Why this matters more than most eco swaps
Approximately 90% of the energy a washing machine uses goes into heating water — not spinning, agitating, or pumping. The mechanical work is almost free; the heat is expensive. That makes the temperature you wash at a lever with outsized impact compared to most eco habits.
Switching from a 40°C wash to 20°C doesn't require buying anything new, changing your routine in any meaningful way, or spending more money. It's one of the simplest high-impact changes in an eco laundry upgrade. For the full picture of your laundry's eco footprint, see our eco laundry cost breakdown.

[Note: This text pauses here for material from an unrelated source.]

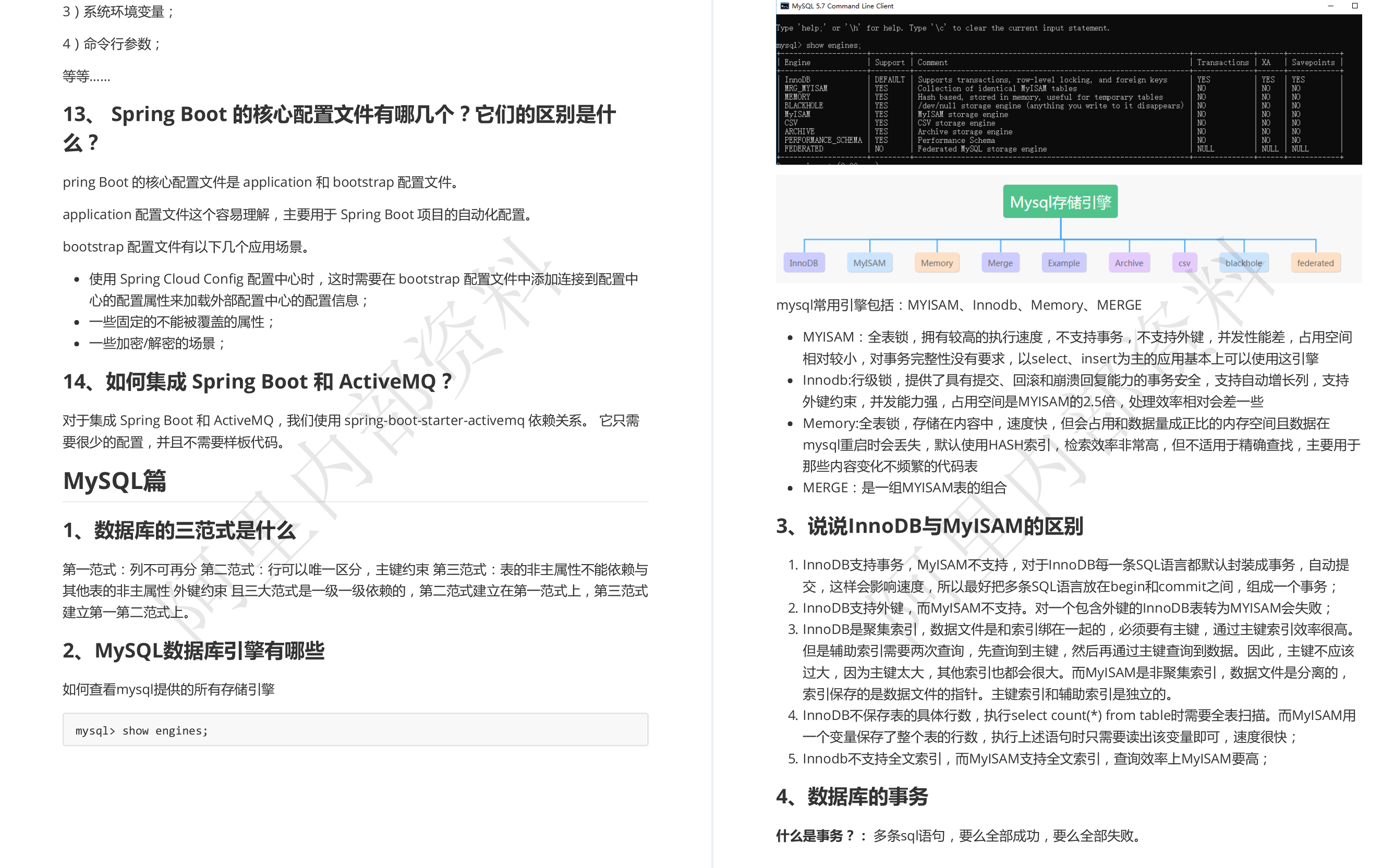Click the green Mysql存储引擎 root node

[1060, 201]
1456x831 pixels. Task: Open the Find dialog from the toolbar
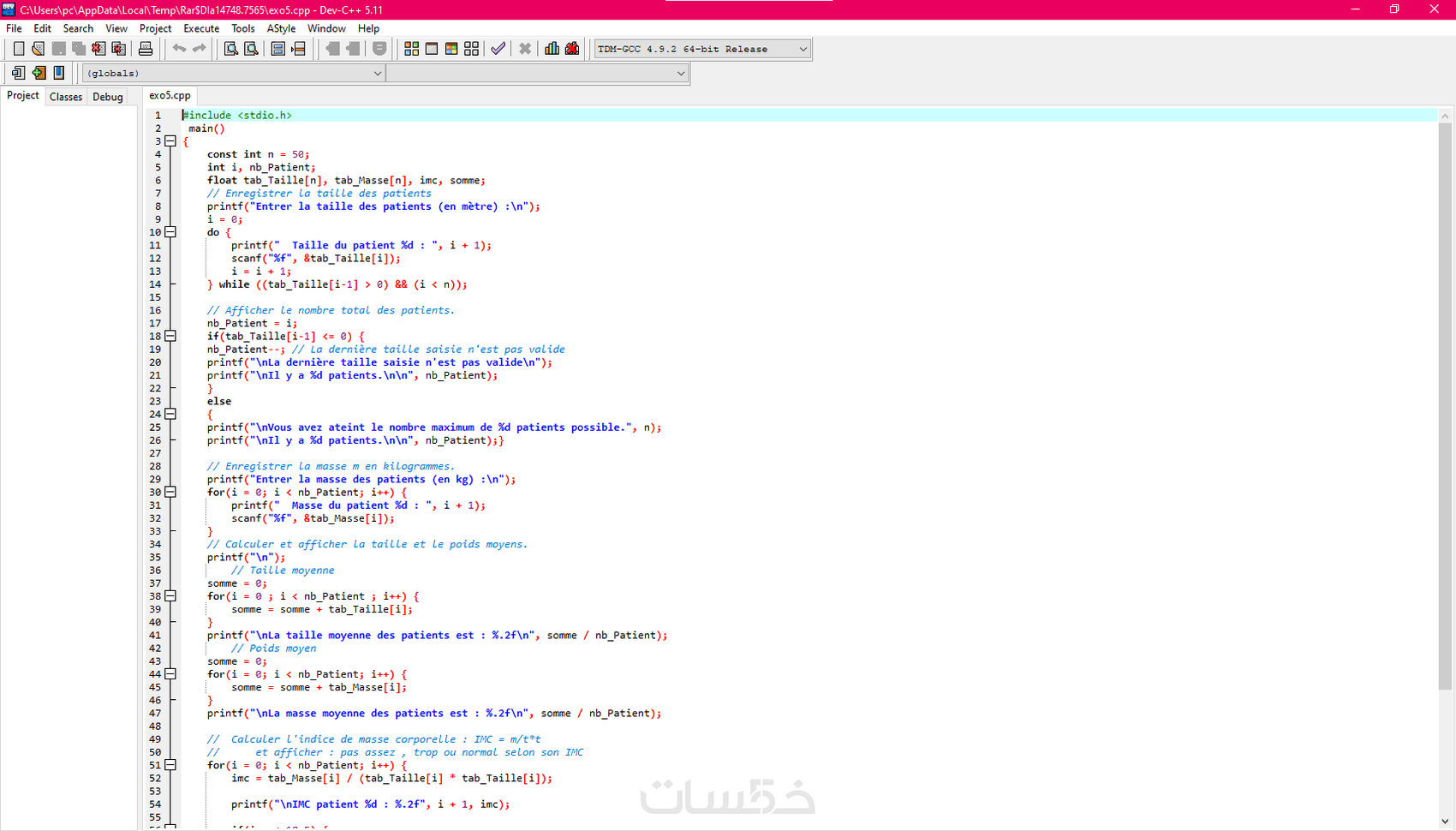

The real energy savings numbers
Based on standard figures from the US Department of Energy and Energy Star research:
- Hot wash (60°C) vs cold (20°C): Cold uses approximately 90% less energy per cycle
- Warm wash (40°C) vs cold (20°C): Cold uses approximately 75% less energy per cycle
- Average US household (8 loads/week, currently washing warm): switching to cold saves ~800 kWh/year
- Cost saving: at the US average of $0.16/kWh, that's approximately $128/year
- CO2 equivalent: ~350kg CO2 per year on an average US grid — similar to driving 900 miles
For a UK household (6 loads/week at 40p/kWh average): saving is approximately £120–160/year.
Does cold water actually clean?
This is the legitimate question. The answer changed significantly around 2010 when enzyme detergent technology caught up with cold water chemistry.
Modern laundry detergents use cold-active enzymes — protease for protein stains, amylase for starch, lipase for oils — that function efficiently at 20°C. Brands specifically formulated for cold water include ECOS, Seventh Generation, and laundry strips from Tru Earth and Earth Breeze. Our 6-month laundry strip test ran exclusively in cold water with strong results.
The loads where cold water underperforms:
- Heavily soiled workwear with ground-in clay, grease, or concrete
- Cloth nappies — WHO guidelines recommend 60°C for sanitation
- Bedding after illness (norovirus, etc.) — 60°C for pathogen reduction
- Very old-style detergent powders not reformulated for cold — they may leave undissolved residue
For these loads, keep a hot wash cycle. For everything else — everyday clothes, t-shirts, jeans, sportswear, bedding in normal use, towels — cold water works just as well and costs far less.
Cold water is better for your clothes
Heat shrinks fabric fibres. It fades dyes. It degrades elastic in waistbands and sportswear. It causes pilling. Every hot wash slightly shortens the lifespan of your clothes.
Cold water washing extends garment life significantly, which matters for sustainability beyond just energy: the production of a cotton T-shirt uses approximately 2,700 litres of water and generates significant CO2. A garment that lasts twice as long halves its lifetime environmental footprint. This connects directly to our guide on the most common eco laundry mistakes — washing too hot is near the top of the list.
One maintenance habit to keep
The one genuine downside of exclusively cold washing: over time, low temperatures allow soap scum and mildew to build up inside the drum, door seal, and pipes. Fix: run one empty drum cycle at 60°C (maintenance wash) once a month. Use a drum cleaner tablet or just white vinegar. This takes 90 minutes and costs pennies — well worth it to keep cold washing effective.
Switching: what to do this week
- Set your machine's default temperature to 20°C or the 'Cold' setting
- Check your detergent works at cold water (most modern eco brands do — see our sensitive skin detergent guide for the cleanest ingredient lists)
- Keep the hot setting available for the edge cases above
- Schedule a monthly 60°C maintenance wash in your calendar
If you're also thinking about stain removal — a common cold water concern — our natural stain removal guide covers 12 common stains with methods that work at cold temperatures.
The bottom line
Cold water washing saves $100–130 per year for a typical US household, cuts laundry energy use by up to 90%, extends garment life, and works just as well as warm water for the vast majority of loads. It is the single highest-impact, zero-cost change most people can make to their laundry routine today. Combined with switching to these other laundry swaps, the savings compound quickly.